Reproduce the records from the line containing "Where should I click to: Turn" down through the line containing "will click(287, 148).", swapping "Cheese Pizza" for "Pepperoni Pizza" and leaving everything else unchanged.

• **Data listing**
══════════
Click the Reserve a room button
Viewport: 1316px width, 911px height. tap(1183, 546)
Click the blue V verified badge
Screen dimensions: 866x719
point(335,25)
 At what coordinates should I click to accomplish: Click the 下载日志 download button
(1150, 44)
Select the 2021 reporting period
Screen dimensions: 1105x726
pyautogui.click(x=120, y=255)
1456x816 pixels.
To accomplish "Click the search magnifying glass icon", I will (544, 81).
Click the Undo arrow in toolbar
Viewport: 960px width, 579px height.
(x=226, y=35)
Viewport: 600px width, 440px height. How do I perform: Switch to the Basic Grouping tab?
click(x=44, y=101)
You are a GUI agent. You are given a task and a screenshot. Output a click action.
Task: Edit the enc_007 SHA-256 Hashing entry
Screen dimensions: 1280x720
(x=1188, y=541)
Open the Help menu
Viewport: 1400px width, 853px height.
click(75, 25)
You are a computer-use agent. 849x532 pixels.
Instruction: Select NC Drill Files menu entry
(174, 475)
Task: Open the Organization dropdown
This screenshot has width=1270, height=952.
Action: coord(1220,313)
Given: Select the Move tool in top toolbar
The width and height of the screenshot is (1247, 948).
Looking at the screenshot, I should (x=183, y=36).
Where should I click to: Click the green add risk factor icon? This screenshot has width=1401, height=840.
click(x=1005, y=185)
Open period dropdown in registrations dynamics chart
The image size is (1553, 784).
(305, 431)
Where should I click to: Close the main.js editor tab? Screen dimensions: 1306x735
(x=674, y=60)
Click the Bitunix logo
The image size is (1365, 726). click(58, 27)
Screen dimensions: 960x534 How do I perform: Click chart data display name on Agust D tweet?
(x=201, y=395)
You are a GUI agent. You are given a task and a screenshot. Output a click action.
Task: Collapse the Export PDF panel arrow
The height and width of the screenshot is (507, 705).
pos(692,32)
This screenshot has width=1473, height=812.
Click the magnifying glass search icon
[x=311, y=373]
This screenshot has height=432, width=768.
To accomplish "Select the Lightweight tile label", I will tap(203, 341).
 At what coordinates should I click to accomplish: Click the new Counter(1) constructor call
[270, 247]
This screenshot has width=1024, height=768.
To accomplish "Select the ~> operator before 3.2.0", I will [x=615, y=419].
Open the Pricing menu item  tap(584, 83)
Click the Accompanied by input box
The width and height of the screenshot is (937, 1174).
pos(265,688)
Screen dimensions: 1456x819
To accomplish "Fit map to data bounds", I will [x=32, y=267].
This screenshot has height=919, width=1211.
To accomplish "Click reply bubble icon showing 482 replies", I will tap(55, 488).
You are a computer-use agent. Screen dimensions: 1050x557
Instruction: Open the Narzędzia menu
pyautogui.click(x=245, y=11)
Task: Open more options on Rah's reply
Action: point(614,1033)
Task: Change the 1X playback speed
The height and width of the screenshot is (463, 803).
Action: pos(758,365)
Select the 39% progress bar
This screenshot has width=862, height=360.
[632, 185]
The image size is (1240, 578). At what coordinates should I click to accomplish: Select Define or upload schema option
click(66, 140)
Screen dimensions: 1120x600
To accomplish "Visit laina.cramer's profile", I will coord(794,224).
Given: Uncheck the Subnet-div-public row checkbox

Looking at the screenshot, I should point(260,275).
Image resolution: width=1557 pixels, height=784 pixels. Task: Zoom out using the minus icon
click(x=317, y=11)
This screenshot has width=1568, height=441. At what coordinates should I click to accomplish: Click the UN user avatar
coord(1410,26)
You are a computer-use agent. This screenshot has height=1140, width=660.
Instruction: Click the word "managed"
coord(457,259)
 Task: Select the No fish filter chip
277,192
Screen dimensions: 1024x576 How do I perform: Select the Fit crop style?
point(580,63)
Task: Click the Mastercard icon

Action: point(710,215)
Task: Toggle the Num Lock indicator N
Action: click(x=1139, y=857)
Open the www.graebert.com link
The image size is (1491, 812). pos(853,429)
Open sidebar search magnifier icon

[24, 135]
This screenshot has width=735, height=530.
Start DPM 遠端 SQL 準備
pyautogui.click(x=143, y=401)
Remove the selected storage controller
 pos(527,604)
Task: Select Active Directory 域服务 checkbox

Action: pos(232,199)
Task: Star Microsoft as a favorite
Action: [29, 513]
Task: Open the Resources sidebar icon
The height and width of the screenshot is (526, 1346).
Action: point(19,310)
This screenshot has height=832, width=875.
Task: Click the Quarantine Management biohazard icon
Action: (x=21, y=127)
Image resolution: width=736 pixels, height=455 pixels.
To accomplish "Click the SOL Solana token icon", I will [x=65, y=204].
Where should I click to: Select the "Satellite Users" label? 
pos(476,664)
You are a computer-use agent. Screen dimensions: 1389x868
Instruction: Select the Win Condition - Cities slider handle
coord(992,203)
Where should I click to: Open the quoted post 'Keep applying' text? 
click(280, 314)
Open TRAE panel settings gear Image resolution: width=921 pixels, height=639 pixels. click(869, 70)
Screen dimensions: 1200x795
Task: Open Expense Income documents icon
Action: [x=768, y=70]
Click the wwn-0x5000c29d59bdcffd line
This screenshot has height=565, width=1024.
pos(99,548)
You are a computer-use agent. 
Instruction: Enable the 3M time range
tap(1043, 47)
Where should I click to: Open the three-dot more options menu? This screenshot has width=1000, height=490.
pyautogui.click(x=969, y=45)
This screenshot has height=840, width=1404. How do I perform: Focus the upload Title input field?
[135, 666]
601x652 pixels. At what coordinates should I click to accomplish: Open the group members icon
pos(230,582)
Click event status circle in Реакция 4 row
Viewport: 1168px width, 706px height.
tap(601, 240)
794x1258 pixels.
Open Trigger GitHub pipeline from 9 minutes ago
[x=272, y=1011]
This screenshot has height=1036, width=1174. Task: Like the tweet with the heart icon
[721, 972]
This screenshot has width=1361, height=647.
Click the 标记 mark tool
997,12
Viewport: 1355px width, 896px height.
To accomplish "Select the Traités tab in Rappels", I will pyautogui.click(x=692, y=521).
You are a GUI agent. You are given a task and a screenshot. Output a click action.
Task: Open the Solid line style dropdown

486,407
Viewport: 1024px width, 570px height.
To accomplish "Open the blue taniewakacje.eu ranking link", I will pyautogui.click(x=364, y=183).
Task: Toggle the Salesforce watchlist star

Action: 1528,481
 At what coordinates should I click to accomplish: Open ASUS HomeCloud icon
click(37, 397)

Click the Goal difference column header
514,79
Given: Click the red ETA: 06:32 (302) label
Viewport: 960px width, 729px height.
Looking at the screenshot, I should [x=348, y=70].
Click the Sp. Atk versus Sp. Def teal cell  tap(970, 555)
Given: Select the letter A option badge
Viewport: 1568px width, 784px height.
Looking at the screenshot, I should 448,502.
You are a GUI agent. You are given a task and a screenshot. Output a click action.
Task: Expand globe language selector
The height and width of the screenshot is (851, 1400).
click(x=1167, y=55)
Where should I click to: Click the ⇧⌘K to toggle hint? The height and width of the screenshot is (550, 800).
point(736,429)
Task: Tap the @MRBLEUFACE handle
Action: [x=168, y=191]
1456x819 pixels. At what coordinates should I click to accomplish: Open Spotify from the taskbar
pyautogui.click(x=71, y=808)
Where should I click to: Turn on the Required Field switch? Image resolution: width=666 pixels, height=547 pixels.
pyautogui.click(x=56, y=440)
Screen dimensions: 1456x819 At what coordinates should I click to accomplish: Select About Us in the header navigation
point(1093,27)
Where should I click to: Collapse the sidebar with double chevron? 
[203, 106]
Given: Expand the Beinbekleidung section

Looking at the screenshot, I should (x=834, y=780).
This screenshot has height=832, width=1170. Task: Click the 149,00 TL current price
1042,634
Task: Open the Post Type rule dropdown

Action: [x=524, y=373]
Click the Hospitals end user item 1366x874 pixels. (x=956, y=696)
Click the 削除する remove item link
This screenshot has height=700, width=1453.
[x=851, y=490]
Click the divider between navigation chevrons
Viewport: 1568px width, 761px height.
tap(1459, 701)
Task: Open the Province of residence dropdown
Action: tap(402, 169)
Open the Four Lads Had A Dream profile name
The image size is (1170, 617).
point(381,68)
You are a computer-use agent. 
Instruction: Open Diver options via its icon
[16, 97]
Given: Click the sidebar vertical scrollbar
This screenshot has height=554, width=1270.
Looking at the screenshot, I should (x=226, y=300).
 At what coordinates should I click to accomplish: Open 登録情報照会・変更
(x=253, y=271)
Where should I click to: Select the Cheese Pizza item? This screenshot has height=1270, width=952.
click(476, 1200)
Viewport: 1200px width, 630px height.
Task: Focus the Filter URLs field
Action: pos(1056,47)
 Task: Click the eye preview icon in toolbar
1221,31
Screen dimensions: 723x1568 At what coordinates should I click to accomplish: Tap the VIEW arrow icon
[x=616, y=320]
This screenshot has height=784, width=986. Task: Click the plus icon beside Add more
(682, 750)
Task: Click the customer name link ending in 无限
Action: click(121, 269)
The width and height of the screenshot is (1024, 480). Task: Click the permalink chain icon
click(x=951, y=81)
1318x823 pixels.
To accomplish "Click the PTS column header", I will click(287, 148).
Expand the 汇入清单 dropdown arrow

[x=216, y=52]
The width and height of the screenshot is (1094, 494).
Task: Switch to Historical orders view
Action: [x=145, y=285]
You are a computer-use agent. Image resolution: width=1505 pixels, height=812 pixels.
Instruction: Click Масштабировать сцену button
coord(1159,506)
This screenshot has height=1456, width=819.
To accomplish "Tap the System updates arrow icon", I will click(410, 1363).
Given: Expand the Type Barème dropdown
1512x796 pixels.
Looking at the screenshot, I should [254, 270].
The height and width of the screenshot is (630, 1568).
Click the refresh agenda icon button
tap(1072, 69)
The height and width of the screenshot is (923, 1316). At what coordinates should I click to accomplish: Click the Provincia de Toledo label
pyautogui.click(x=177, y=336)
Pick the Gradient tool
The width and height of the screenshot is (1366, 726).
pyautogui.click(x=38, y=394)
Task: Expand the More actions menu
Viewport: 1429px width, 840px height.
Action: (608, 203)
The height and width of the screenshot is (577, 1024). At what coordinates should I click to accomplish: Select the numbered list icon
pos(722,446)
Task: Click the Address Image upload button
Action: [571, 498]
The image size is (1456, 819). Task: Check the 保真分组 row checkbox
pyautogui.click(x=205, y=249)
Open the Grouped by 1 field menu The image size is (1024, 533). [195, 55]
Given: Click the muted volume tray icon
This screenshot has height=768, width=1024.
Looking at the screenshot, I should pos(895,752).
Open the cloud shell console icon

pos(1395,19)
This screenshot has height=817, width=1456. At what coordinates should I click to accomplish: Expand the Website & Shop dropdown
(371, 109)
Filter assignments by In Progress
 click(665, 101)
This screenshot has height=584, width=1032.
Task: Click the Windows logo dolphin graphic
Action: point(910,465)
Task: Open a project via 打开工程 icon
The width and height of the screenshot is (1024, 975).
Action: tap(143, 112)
══════════
• **Response to the exercise**
Where should I click to: Turn on the Required Field switch? Image resolution: width=666 pixels, height=547 pixels.
pyautogui.click(x=56, y=440)
Screen dimensions: 1456x819 At what coordinates should I click to accomplish: Select About Us in the header navigation
point(1093,27)
Where should I click to: Collapse the sidebar with double chevron? 
[203, 106]
Given: Expand the Beinbekleidung section

Looking at the screenshot, I should (x=834, y=780).
This screenshot has height=832, width=1170. Task: Click the 149,00 TL current price
1042,634
Task: Open the Post Type rule dropdown

Action: [x=524, y=373]
Click the Hospitals end user item 1366x874 pixels. (x=956, y=696)
Click the 削除する remove item link
This screenshot has height=700, width=1453.
[x=851, y=490]
Click the divider between navigation chevrons
Viewport: 1568px width, 761px height.
tap(1459, 701)
Task: Open the Province of residence dropdown
Action: tap(402, 169)
Open the Four Lads Had A Dream profile name
The image size is (1170, 617).
point(381,68)
You are a computer-use agent. 
Instruction: Open Diver options via its icon
[16, 97]
Given: Click the sidebar vertical scrollbar
This screenshot has height=554, width=1270.
Looking at the screenshot, I should (x=226, y=300).
 At what coordinates should I click to accomplish: Open 登録情報照会・変更
(x=253, y=271)
Where should I click to: Select the Pepperoni Pizza item? This screenshot has height=1270, width=952.
click(476, 1200)
Viewport: 1200px width, 630px height.
Task: Focus the Filter URLs field
Action: pos(1056,47)
 Task: Click the eye preview icon in toolbar
1221,31
Screen dimensions: 723x1568 At what coordinates should I click to accomplish: Tap the VIEW arrow icon
[x=616, y=320]
This screenshot has height=784, width=986. Task: Click the plus icon beside Add more
(682, 750)
Task: Click the customer name link ending in 无限
Action: click(121, 269)
The width and height of the screenshot is (1024, 480). Task: Click the permalink chain icon
click(x=951, y=81)
1318x823 pixels.
To accomplish "Click the PTS column header", I will click(287, 148).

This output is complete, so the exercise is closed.